■ **Assignment**
Reproduce word for word every line from the one containing "The height and" to the final line of the data below; omit the pictures.

--- Given entries ---

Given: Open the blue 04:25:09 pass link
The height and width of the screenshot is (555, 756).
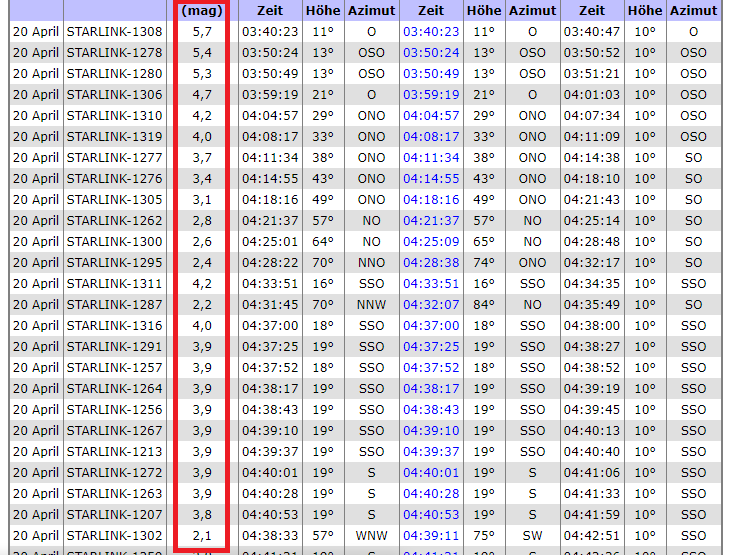Looking at the screenshot, I should (431, 241).
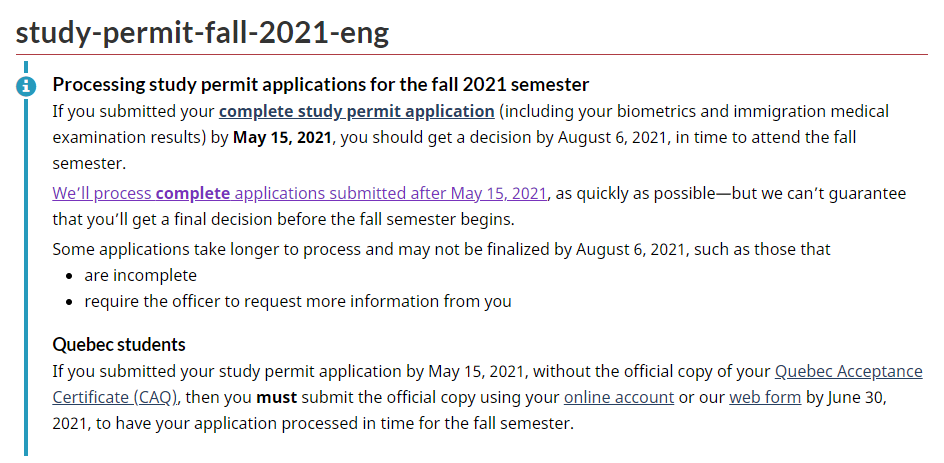Click the Processing study permit applications heading
This screenshot has width=944, height=463.
click(x=320, y=84)
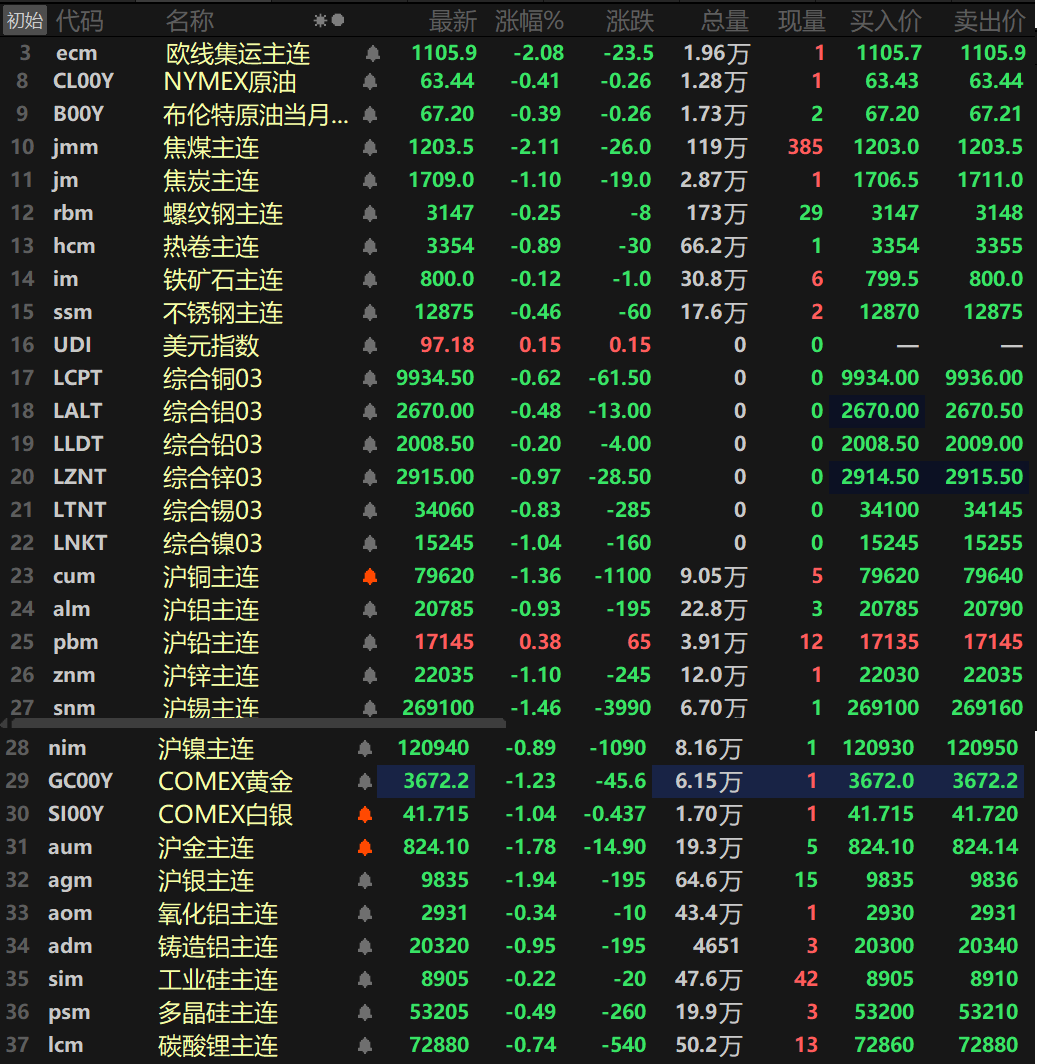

---

■ **Response area**
The height and width of the screenshot is (555, 756).
Looking at the screenshot, I should (431, 241).
Click the Processing study permit applications heading
This screenshot has width=944, height=463.
click(x=320, y=84)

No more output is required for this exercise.